Q3 Production & Sales
B2Gold released its Q3 results earlier this month, reporting quarterly production of ~225,100 ounces of gold (~242,800 ounces when including its equity investment) in Calibre Mining Corp. (OTCQX:CXBMF), a 7% improvement from the year-ago period. The increased gold production was related to a higher contribution from Calibre and a better than planned quarter at Masbate (10% above budget) on the back of higher throughput which more than offset lower grades processed in the period. Unfortunately, this was offset by a weaker than expected quarter at its Fekola Mine with production of ~128,900 ounces, down marginally year-over-year despite lapping relatively easy comparisons after a softer Q3 2022 due to the rainy season last year. The company noted that this was related to an intense precipitation event, impeding access to the higher grade Phase 6 ore.

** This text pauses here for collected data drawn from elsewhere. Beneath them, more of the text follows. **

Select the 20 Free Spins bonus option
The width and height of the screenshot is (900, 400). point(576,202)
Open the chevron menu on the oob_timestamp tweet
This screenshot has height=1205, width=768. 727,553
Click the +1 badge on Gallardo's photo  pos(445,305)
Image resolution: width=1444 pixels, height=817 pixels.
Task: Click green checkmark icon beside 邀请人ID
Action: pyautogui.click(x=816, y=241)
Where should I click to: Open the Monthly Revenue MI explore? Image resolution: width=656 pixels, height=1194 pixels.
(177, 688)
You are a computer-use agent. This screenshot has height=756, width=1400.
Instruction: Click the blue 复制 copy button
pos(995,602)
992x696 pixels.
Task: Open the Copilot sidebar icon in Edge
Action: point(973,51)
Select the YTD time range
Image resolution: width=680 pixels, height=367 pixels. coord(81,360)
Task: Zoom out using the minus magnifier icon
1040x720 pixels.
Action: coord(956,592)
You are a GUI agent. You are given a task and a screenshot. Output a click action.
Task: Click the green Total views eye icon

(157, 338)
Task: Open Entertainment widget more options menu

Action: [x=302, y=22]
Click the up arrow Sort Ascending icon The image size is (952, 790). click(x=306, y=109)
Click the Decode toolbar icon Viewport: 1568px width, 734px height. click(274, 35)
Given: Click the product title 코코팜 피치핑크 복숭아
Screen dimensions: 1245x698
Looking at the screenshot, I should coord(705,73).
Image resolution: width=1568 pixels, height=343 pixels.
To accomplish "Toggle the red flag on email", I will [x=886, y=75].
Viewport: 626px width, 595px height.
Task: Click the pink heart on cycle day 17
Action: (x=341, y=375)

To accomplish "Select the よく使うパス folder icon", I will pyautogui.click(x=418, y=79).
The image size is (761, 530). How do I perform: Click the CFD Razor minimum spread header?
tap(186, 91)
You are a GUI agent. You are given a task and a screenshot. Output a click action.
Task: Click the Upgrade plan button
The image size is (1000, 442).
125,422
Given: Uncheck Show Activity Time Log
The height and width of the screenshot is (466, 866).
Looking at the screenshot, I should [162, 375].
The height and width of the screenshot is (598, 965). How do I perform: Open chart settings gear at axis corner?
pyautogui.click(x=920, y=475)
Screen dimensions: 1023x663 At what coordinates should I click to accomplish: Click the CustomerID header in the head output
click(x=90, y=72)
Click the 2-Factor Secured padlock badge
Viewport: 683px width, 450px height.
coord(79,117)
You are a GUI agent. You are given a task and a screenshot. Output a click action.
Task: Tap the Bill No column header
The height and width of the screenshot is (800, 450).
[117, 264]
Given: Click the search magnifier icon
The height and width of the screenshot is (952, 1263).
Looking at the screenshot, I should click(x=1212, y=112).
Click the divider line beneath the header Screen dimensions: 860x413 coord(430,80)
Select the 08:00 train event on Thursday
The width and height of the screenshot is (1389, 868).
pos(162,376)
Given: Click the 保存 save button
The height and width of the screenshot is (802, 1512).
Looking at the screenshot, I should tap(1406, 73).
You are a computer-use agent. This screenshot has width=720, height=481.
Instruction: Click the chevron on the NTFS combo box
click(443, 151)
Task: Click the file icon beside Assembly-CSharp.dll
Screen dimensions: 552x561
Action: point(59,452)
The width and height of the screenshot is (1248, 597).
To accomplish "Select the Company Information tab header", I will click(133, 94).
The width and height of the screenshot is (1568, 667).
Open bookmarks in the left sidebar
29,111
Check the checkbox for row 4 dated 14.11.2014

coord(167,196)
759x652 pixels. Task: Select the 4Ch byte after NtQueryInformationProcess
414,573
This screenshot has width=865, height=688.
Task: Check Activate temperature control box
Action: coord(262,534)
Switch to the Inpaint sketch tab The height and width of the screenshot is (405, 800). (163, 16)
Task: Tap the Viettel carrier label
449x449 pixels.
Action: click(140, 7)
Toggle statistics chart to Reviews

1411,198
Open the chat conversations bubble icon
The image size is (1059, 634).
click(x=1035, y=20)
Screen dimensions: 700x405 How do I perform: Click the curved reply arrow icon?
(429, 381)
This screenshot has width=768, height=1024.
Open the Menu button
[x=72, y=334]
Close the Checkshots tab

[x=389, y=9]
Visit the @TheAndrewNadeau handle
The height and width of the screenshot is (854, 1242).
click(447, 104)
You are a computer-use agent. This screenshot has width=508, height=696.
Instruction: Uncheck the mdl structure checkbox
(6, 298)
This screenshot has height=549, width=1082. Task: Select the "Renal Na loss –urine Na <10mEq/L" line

Digging into the results a little closer, Fekola processed ~2.39 million tonnes at 1.82 grams per tonne of gold (Q3 2022: ~2.29 million tonnes at 1.90 grams per tonne of gold) with lower grades related to having to rely on some stockpile material, in addition to slightly lower production from lower recovery rates (92.1% vs. 93.1%). And even with the benefit of higher ounces sold from inventory, we saw a significant increase in all-in sustaining costs to $1,261/oz (Q3 2022: $978/oz) given the sharp increase in sustaining capital $72.5 million vs. $18.7 million) in the period and an increase in sustaining capital vs. the prior 2023 budget. That said, total cash costs were lower, guidance is still on track for the mid-point of the year when adjusting for no production from Bantako North in 2023, and we should see a better Q4 vs. Q3 with production of ~134,000 to 141,000 ounces assuming delivery into the lower end of guidance (580,000 to 610,000 ounces), with mining of Phase 6 ore resuming in October.
Moving over to Masbate, it was a solid quarter for the mine, with production of ~51,200 ounces vs. ~49,900 ounces in the year-ago period. During Q3, the mine processed ~2.16 million tonnes at 1.01 grams per tonne of gold at all-in sustaining costs of $1,124/oz on the back of better than planned grades and throughput rates. This has left the mine on track to deliver toward or above the high end of annual guidance, and below its expected cost guidance with the benefit of lower fuel costs and higher production. As for Otjikoto in Namibia, production also improved year-over-year with higher grades from Wolfshag Underground (1,259 tonnes per day at 5.55 grams per tonne of gold), lifting overall grades to 1.66 grams per tonne of gold in Q3. Meanwhile, all-in sustaining costs were also lower year-over-year, benefiting from easier comparisons (Q3 2022: $1,625/oz), a weaker Namibian Dollar, and lower than planned sustaining capital (underground development and deferred stripping).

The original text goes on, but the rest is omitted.